Scott shakes Cooper off. He steps back from the door and delivers a sharp kick to the magic spot beside the doorknob. It’s a hollowcore interior door, little mor
e than MDF and yellow wood glue. It collapses in on itself. Scott thinks about how the room used to be his dad’s library as the door crumbles beneath his foot. Once upon a time, Bretta thought this might be a nursery.
The door explodes inward and showers the room with medium density fibreboard. The doorknob mechanism breaks free and skids across the floor. Allen looks up from his work, the aluminum baseball bat in his hands is black and sticky with blood, discoloured by the candles lighting the room.
Allen pushes his glasses up on his scowling face and gives a little cough. He leaves a red thumb print on his cheek.
“She wouldn’t shut up,” he says, like it should be completely obvious to everyone in the room. Like he just said steak is better than hot dogs.
Cooper yells Jesus Christ from the doorway but Scott’s already halfway across the room. Scott and his samurai sword bat, he has it cocked like he’s ready to crank one out of the park. He’s moving toward Allen and Allen is just watching him, like he’s expecting Scott to suddenly realize why everything went down the way it did. Waiting for him to say it’s OK, because Nancy wouldn’t shut up.

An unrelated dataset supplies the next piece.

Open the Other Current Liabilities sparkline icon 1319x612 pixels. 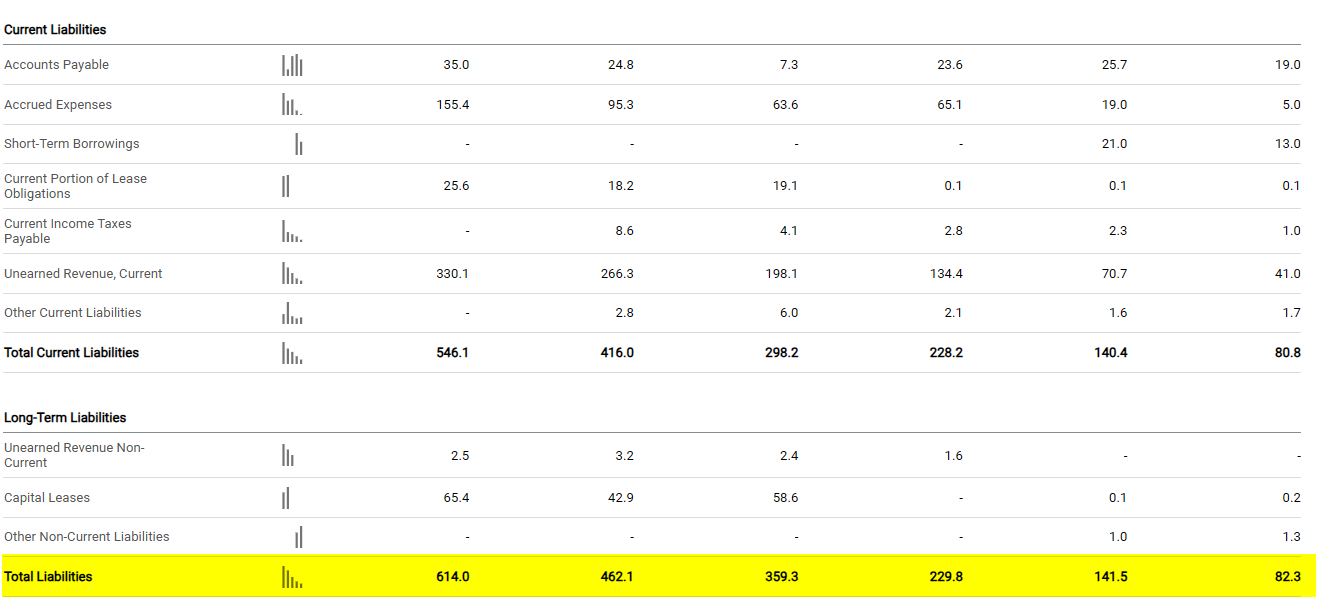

Allen’s been screaming at Nancy, who, in spite of the amount of damage he’s managed in such a short time, is still blubbering — pulling a classic Nancy by making noise long after she has no business doing so. Not when her face is caved in on one side and the only thing left in place is part of her jaw, glistening with spit and a lot of blood and jagged on one the top where her teeth have broken off. Bubbles come out of vomit and blood in her torn mouth like chocolate milk, thick with slime, and she sucks it all back down into her lungs with her next breath.
Scott asks Allen what he did, and Allen shrugs like it’s nothing. Like he decided to move around his furniture for a change of scenery.
“I told her a million times to shut up,” he says. “That noise, man. Who does that when they’re sleeping? Jesus.” He wipes sweat off his forehead and gives a little tick of a laugh when he sees blood in his hand. Allen’s poor dumb luck strikes again. He would get blood on his face, wouldn’t he? Because life just ain’t fair.